Drilling activity in the deep water Gulf of Mexico, though still not back to levels seen before the BP spill, may represent a “new normal” for the U.S. offshore region, said George Kirkland, a senior vice president at Chevron Corp., according to an analyst report today from Deutsche Bank.
The prediction came in a meeting in Boston with the investment bank and as tougher safety and environmental regulations enacted after the deadly Macondo well blowout in April 2010 continue to slow the pace of new drilling permits, forcing producers to scale back exploration programs.

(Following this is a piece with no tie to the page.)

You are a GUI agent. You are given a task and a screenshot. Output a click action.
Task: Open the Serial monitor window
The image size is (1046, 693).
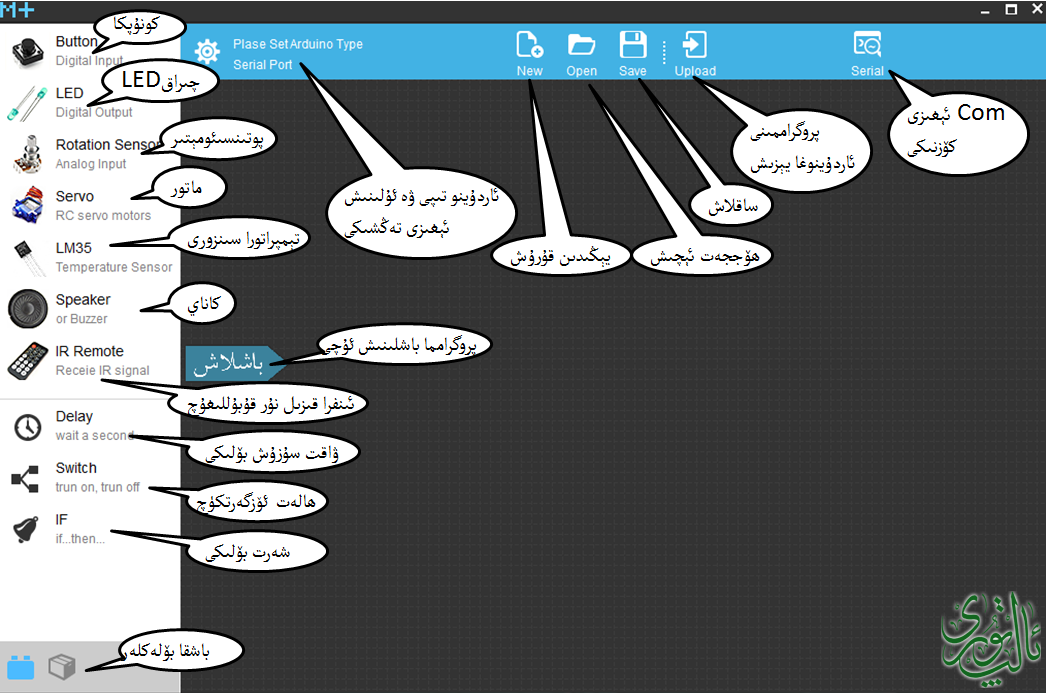tap(867, 53)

Amid the slowdown, some smaller players, including Murphy Oil, have weighed exiting the deepwater Gulf amid the slowdown and rising operating costs in the region.
This could be a good thing in the short run for oil majors like Chevron, as it would lessen competition, reduce service costs, expand exploration opportunities and crimp oil supplies, boosting prices, Deutsche Bank analysts said.
But such a situation would likely prompt the U.S. government to intervene with less onerous regulations, they said.
Thirty-three deep-water drilling rigs were idled when the Deepwater Horizon drilling rig exploded, killing 11 workers and triggering a massive oil spill. Since then, nine have departed the Gulf for contracts elsewhere.
Today, the deepwater drilling rig count — that is, rigs that are actually drilling, rather than doing plug-and-abandonment work or other workover activity — is at 60 percent of levels seen before the accident, according to oil field services firm Schlumberger.